Apenas ha pasado un año desde que el terrorismo islámico asoló París y los políticos europeos siguen demostrándose incapaces de hacer nada para derrotarlo. Hollande se puso muy farruco y envió a Oriente Medio el portaaviones Charles de Gaulle con la orden de llevar a cabo una serie de misiones aéreas contra el Estado Islámico que no sirvieron para nada. Hoy, en Francia, los políticos simulan que todo sigue igual. Y no es así. No sólo no es igual para los muertos y sus familias. Tampoco lo es para el resto de franceses, que han perdido parte de su libertad gracias al terrorismo, como prueba el que Charlie Hebdo ya no publique viñetas de Mahoma.
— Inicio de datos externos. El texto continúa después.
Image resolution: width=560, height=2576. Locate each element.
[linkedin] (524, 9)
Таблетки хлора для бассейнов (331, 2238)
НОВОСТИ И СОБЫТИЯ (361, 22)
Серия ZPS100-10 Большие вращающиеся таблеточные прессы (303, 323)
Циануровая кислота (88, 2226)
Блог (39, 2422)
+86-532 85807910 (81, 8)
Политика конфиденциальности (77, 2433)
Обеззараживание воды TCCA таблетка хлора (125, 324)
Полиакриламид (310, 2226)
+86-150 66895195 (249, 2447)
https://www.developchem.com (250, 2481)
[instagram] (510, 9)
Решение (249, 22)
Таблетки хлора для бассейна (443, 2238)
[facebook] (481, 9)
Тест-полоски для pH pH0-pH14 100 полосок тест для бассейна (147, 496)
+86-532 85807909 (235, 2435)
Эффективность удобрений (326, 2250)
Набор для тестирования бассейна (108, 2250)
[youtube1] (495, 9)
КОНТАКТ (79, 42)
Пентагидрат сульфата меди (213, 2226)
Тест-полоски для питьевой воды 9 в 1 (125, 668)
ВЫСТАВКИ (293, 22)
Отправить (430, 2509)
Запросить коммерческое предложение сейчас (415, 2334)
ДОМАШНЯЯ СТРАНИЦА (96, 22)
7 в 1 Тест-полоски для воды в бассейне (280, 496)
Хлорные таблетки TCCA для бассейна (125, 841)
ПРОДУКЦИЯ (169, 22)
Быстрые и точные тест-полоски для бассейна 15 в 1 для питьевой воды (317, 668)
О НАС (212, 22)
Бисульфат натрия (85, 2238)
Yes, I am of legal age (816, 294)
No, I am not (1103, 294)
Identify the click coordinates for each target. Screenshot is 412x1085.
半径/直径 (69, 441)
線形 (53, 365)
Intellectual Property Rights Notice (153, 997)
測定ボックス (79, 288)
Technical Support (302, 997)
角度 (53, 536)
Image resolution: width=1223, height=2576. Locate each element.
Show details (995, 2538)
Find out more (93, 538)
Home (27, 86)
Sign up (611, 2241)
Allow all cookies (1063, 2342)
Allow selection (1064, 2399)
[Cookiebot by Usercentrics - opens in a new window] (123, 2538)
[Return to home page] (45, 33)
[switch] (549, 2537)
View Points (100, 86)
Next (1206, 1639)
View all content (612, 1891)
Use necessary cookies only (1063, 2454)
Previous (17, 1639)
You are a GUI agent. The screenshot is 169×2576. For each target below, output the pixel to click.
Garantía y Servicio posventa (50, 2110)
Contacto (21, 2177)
Por otra parte, el resto de europeos manifestamos nuestra solidaridad con bellas palabras y ninguna acción. Paradójicamente es una postura coherente, al menos en España. Si no estamos dispuestos a matar para defendernos, ¿cómo íbamos a estarlo para defender a nuestros vecinos?

Visto lo poco que ha hecho Francia, a pesar de seguir siendo una potencia militar de primer orden, con asiento permanente en el Consejo General de la ONU, titular de un arsenal nuclear, queda claro que los únicos que pueden salvar a Europa del terrorismo islámico son los Estados Unidos. Sin embargo, hasta ayer, estaban dirigidos por un presidente poco dispuesto a defendernos. Lo cual no ha sido óbice, por supuesto, para que nuestras sociedades, anegadas en ideología izquierdista, lo hayan adulado con los más almibarados halagos precisamente por haberse mostrado tan atento con quienes quieren acabar con nosotros y nuestros derechos.

Pero, como la idiocia no tiene límites entre los europeos, no sólo adulamos a quien nos abandona a nuestra suerte, no sólo renunciamos a dotarnos de los medios de defensa que nuestros recursos nos permiten, no sólo concentramos todos nuestros esfuerzos en proteger los derechos de quienes quieren acabar con los nuestros. No sólo, sino que además nos apresuramos a insultar a quien, siendo el nuevo presidente de los Estados Unidos, se diferencia concretamente del anterior en lo mucho más dispuesto que está a combatir a nuestros enemigos, esos que hace un año atentaron en París y que nosotros no somos capaces de derrotar. Tiene especial delito que uno de los más vehementes en la injuria haya sido Hollande, precisamente el presidente de la república atacada.

Deberíamos preguntarnos cuántos de nosotros tendremos que morir en la sala Bataclan o en cualquier otra para que estos políticos nuestros se den cuenta de que esto es una guerra; que lo prioritario en las guerras es ganarlas; y que la mejor garantía de hacerlo es contar como aliado con la potencia más poderosa del mundo, a ser posible dirigida por alguien que tenga cuánta más voluntad de ganar, mejor. No sé cuántos tendremos que ser. Espero que no muchos y que lo aprendamos antes de que sea demasiado tarde.